Fake Food, Fake Meat, interesting article.

delilah

Member
I got as far as Industrial Agriculture is responsible for 50% of greenhouse gasses then lost interest.

Yes, that's clearly wrong. Not putting words in her mouth but she may justify it as describing the industrialized food system in its broadest sense, including transportation etc, but still a stretch to justify that figure.
Do try to read beyond that though, she makes important points.
 

Yale

Member
Livestock Farmer
Will the Chinese people - frightened by covid-19 and the fake links being made between it and eating meat by anti-meat propagandists - be allowed to read sense like this article?

Fake meat is already being pushed hard in China, from what I gleaned on BBC business, 23/4/20:

They won’t worry about being thinned out a bit through bad nutrition.

Plenty more!
 

Steevo

Member
Location
Gloucestershire
I think the glyphosate link is a little weak.

It’s easy to knock a system that exists. Not so easy to suggest how it could actually be improved upon.

Industrial food, fake meat etc is certainly bad for the human race and our health. It’s also a shocking waste of resources whilst claiming to be the opposite.

Yet the world we live in also has an obsession with cheap food which has to be produced on a massive scale to achieve this, hence fertilisers etc.

Value food, everything else will follow.

Pointing a finger at agriculture without asking “how did we get here?” is what today’s world is based on.

We all have a responsibility.
 

Agrivator

Member
I became a bit concerned when she claimed:

''It uses 75% of the land, yet industrial agriculture based on fossil fuel intensive, chemical intensive monocultures, produces only 30% of the food we eat. Meanwhile, small, biodiverse farms using 25% of the land provide 70% of the food. At this rate, if the share of industrial agriculture and industrial food in our diet is increased to 45%, we will have a dead planet. One with with no life and no food. ''

By my calculation, she reckons that small diverse farms are 7 times more productive/unit area, than intensive farms that use fossil fuels and chemicals.

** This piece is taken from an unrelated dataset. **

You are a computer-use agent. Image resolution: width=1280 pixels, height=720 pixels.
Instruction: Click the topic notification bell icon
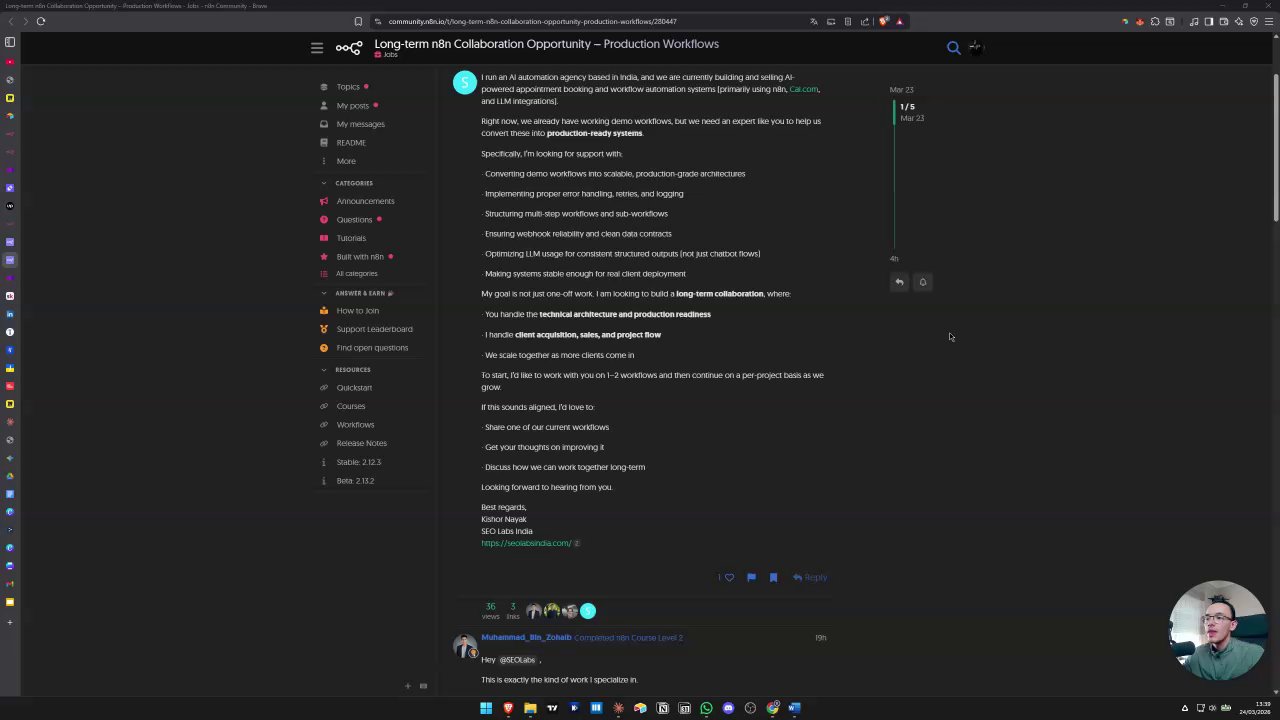[923, 282]
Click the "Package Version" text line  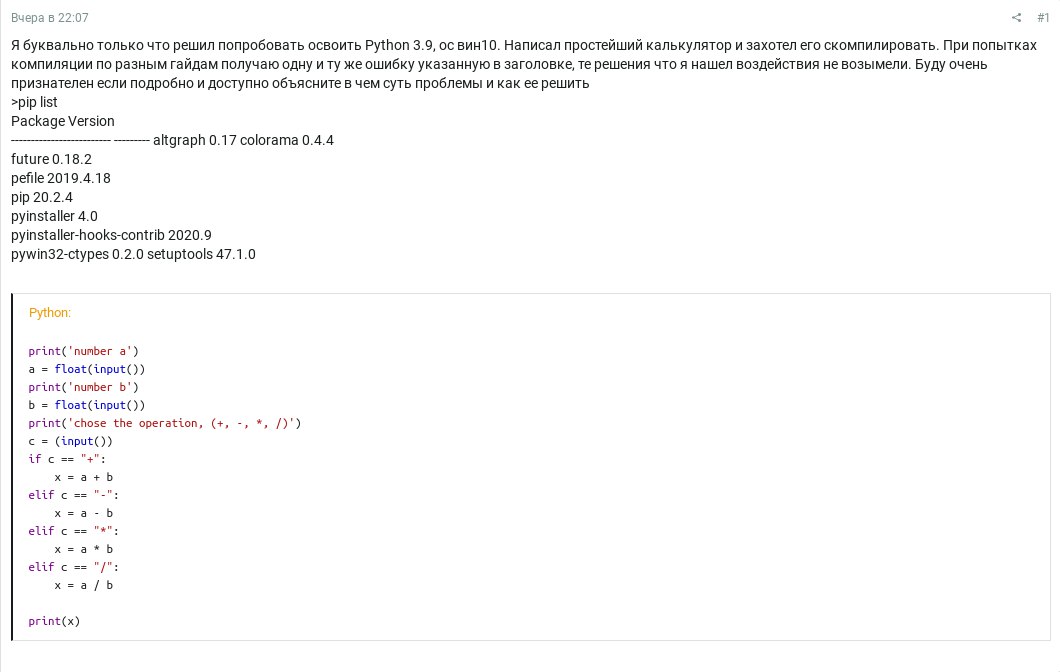click(63, 121)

Obviously we should look at the merits of reverting to using oxen, together with women and child labour. Particularly when you look at the cost of new tractors and telehandlers compared to the price of beef, milk, wheat and rice.
 

delilah

Member
Pointing a finger at agriculture without asking “how did we get here?” is what today’s world is based on.

100%.
I don't think she is actually pointing a finger at 'industrial agriculture'. She repeatedly uses that phrase, possibly because, as you suggest, it is an easy way of getting the reading public to nod along in agreement.
Rather, what she is actually pointing the finger at is 'the control of agriculture'.